Not all boards are equal

"Arduino" spans very different hardware, and the limits above ease quickly on more capable boards:

Board Chip int RAM Standard library / STL
Uno / Nano / Mega 8-bit AVR 16-bit 2–8 KB mostly absent
ESP32 32-bit Xtensa 32-bit ~520 KB much of the STL works
Teensy 4.x 32-bit ARM 32-bit ~1 MB much of the STL works
Raspberry Pi Pico 32-bit ARM 32-bit 264 KB much of the STL works

On a 32-bit board with hundreds of KB of RAM, the code looks much more like the desktop C++ in this book — int is 32 bits, std::string and std::vector are usable, floating point is full precision.

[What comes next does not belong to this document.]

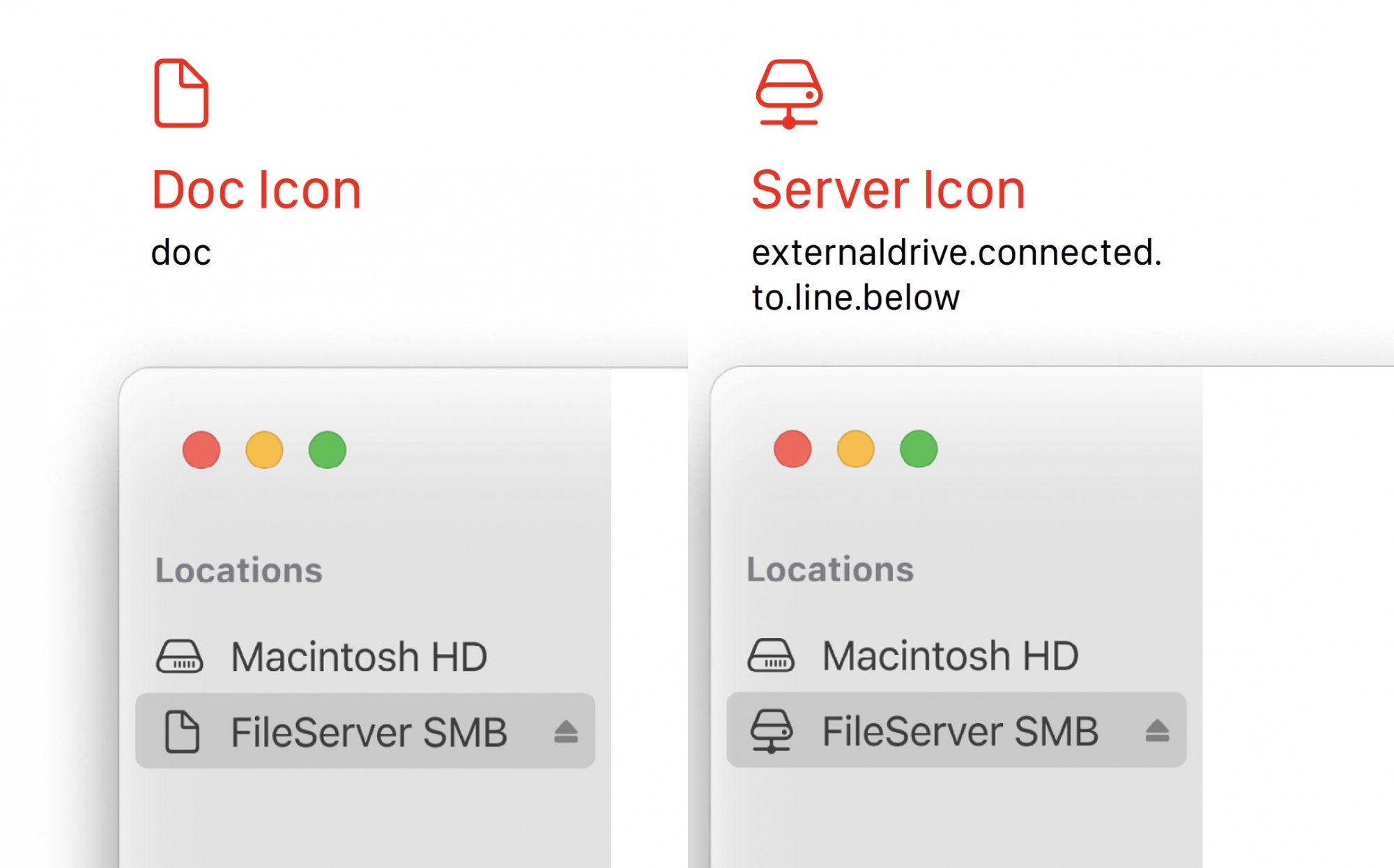Click the eject button next to FileServer SMB left
This screenshot has height=868, width=1394.
566,731
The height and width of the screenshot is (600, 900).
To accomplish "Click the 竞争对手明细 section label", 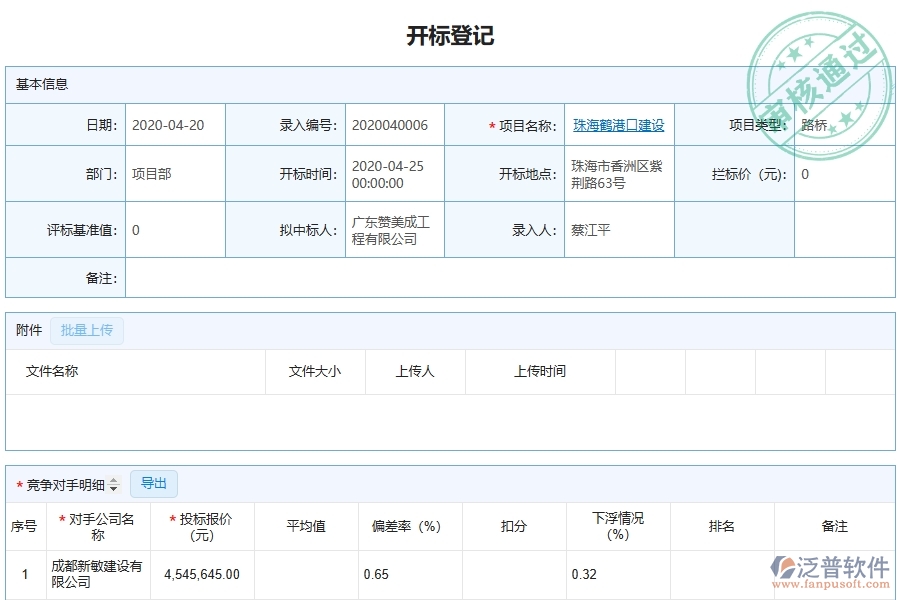I will [65, 483].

The 8-bit Uno is the strict case: treat its limits as the baseline and relax them only when your board allows.


What to carry over

  • The language transfers completely. Your grasp of types, control flow, functions, classes, references, and const is exactly the same on both.
  • Memory discipline is the new habit. On a small board: avoid the heap, prefer fixed-size storage, and watch integer widths.
  • The board decides how desktop-like it feels. Check its chip (8-bit AVR vs 32-bit) — that tells you which rules apply.
  • For the toolchain that builds and uploads Arduino code from a real IDE, see PlatformIO.

Summary

  • Arduino is C++ — same language, different environment.
  • You write setup() (once) and loop() (forever) instead of main().
  • Print with Serial, not std::cout.
  • Small 8-bit boards have ~2 KB of RAM: avoid the heap, std::string, and std::vector; prefer fixed buffers and plain arrays.
  • int is 16-bit on AVR — use fixed-width types (uint8_t, int32_t, …, from <stdint.h>) when size matters.
  • 32-bit boards (ESP32, Teensy, Pico) lift most of these limits and feel much closer to desktop C++.